**EXCERPTED DATA**

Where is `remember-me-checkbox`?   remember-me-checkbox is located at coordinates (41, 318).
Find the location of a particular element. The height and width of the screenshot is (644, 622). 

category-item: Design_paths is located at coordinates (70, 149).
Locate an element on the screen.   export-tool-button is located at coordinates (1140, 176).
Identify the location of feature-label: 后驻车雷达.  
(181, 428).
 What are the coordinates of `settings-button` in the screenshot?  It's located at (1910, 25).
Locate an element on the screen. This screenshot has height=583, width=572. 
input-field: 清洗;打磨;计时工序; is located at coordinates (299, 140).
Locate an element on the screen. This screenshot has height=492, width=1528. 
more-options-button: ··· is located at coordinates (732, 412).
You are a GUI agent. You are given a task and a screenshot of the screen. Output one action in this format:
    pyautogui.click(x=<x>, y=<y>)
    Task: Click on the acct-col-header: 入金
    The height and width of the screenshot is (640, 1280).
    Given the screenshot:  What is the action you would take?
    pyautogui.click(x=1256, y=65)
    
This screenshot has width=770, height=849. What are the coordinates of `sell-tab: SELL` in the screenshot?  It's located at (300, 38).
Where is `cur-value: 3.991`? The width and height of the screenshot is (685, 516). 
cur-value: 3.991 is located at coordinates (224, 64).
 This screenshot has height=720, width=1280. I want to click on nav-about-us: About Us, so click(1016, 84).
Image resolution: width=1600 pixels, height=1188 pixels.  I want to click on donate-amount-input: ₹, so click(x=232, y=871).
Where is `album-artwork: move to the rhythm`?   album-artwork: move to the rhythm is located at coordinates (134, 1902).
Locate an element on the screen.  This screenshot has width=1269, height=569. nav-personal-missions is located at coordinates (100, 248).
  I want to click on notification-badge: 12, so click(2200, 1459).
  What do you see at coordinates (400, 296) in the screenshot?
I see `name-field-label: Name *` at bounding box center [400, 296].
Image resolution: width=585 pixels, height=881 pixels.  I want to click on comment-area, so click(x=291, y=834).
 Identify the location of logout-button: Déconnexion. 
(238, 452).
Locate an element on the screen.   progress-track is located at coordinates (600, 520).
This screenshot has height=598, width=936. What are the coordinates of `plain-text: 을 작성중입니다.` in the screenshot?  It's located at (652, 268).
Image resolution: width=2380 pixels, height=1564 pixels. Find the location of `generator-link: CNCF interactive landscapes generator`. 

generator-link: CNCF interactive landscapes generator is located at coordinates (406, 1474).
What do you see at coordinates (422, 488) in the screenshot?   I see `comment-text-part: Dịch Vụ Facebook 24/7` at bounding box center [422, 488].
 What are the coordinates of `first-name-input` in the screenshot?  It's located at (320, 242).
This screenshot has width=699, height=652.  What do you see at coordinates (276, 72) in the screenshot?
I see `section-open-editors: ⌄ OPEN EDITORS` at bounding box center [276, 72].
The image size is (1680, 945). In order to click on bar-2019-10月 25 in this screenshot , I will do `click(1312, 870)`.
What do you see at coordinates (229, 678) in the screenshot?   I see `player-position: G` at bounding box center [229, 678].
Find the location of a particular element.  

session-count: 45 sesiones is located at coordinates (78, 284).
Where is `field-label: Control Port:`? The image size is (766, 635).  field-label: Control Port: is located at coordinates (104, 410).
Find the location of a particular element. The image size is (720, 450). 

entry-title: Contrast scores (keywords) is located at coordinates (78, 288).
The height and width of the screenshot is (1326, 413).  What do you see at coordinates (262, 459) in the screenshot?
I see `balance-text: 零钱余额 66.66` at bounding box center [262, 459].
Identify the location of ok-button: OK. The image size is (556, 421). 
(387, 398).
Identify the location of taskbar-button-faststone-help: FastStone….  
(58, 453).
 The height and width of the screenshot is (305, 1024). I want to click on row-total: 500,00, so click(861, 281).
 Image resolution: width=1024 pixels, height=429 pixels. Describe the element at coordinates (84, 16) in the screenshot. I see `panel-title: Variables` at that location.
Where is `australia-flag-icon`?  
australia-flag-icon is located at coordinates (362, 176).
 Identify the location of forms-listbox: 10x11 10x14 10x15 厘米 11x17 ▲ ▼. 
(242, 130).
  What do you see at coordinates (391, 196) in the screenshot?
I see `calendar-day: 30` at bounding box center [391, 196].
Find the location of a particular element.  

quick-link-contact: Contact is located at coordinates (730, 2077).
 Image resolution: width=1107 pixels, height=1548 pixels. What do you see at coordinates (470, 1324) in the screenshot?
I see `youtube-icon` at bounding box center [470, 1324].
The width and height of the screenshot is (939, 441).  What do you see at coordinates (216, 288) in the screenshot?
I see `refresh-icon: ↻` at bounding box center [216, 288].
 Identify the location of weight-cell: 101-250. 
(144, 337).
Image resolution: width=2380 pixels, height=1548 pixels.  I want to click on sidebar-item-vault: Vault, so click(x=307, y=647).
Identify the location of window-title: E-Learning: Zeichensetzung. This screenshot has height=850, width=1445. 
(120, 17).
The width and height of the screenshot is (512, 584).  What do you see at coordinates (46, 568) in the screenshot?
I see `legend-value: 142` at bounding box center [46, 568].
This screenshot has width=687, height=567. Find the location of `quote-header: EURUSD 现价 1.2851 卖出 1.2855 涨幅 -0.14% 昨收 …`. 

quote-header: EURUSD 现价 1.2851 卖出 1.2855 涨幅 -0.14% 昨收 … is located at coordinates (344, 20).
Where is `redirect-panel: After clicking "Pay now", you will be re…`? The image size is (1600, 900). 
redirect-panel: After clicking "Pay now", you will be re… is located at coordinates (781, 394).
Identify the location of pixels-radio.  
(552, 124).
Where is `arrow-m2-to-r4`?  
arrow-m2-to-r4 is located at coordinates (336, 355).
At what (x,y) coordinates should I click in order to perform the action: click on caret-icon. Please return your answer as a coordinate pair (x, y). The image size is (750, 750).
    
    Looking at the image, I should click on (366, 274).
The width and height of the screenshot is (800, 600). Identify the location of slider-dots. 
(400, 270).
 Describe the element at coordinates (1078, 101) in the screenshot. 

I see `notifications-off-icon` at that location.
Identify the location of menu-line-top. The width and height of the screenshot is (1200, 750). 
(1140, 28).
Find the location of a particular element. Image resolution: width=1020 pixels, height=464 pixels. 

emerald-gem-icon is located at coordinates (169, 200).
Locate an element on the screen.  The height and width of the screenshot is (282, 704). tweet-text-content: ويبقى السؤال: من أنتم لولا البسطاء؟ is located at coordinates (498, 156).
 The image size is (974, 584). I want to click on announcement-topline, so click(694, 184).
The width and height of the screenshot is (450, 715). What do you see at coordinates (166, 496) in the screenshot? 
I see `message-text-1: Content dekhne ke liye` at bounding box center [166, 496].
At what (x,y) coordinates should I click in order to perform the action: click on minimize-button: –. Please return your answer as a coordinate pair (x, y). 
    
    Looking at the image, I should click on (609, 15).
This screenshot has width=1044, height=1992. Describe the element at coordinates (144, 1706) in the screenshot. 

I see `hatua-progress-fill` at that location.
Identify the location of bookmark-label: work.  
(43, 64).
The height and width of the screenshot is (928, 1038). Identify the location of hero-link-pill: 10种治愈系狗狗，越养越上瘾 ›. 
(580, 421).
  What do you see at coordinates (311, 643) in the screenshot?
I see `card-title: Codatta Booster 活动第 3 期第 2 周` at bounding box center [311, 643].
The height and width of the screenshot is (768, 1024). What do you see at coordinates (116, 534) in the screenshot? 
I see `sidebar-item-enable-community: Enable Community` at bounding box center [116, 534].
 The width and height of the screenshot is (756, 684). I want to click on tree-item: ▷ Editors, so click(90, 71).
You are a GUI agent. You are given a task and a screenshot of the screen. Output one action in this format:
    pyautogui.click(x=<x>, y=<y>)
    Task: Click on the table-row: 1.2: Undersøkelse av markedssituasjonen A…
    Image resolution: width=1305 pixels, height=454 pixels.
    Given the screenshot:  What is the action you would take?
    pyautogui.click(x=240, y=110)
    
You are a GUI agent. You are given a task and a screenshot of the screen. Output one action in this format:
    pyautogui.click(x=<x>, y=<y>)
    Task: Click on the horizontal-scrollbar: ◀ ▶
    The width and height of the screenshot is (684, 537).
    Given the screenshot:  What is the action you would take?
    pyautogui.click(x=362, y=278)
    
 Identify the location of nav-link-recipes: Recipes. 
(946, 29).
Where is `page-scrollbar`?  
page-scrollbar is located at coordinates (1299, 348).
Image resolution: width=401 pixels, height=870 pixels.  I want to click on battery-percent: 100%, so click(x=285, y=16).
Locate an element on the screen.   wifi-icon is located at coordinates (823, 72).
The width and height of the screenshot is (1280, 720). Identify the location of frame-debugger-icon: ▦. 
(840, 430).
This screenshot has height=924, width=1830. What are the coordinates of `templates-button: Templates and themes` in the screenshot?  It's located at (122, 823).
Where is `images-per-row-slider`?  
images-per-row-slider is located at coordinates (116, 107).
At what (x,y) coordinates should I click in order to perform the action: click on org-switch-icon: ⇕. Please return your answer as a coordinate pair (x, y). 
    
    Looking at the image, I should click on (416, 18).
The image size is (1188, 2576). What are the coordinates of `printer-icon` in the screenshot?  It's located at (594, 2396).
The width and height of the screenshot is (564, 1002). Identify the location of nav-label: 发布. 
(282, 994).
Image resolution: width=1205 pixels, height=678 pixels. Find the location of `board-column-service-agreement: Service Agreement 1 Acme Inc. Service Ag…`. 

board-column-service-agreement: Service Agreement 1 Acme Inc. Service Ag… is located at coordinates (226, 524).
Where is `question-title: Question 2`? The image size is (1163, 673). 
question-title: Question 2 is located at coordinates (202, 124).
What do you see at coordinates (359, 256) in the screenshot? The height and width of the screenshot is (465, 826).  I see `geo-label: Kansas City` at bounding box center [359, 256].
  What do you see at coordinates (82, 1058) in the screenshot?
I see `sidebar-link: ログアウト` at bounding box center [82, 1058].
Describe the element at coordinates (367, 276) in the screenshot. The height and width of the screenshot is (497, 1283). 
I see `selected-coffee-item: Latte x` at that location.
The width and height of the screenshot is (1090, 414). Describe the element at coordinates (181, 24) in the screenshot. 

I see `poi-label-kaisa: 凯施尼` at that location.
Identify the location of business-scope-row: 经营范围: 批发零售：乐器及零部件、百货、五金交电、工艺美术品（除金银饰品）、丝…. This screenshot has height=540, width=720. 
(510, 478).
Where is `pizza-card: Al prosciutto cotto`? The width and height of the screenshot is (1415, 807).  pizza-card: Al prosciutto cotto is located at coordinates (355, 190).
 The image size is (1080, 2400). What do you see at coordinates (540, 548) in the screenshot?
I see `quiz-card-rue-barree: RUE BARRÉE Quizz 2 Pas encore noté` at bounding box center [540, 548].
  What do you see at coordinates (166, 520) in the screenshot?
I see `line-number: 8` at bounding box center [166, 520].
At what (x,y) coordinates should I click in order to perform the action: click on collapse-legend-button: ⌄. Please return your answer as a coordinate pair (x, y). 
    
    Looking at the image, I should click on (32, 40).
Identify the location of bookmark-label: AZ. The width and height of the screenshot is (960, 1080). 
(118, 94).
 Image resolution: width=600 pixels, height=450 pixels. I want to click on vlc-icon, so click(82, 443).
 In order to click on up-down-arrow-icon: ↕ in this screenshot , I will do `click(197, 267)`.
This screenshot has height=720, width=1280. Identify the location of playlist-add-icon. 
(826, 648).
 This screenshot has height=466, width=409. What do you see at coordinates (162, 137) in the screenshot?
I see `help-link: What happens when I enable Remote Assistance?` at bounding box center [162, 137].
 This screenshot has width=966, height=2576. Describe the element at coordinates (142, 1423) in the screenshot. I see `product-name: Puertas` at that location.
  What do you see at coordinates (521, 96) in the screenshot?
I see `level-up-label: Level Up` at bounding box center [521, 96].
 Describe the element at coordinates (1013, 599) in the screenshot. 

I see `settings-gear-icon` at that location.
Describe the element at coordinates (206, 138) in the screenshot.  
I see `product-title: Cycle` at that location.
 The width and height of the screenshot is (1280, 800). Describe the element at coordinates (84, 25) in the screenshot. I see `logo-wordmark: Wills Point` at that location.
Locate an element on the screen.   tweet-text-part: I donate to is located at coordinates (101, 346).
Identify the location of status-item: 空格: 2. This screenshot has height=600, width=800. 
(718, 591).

**WHAT TO WORK ON**
Reproduce the material from its first line through the line containing "category-item: Design_paths is", including both of those lines, character for character.

**EXERCISE RESPONSE**
Where is `remember-me-checkbox`?   remember-me-checkbox is located at coordinates (41, 318).
Find the location of a particular element. The height and width of the screenshot is (644, 622). 

category-item: Design_paths is located at coordinates (70, 149).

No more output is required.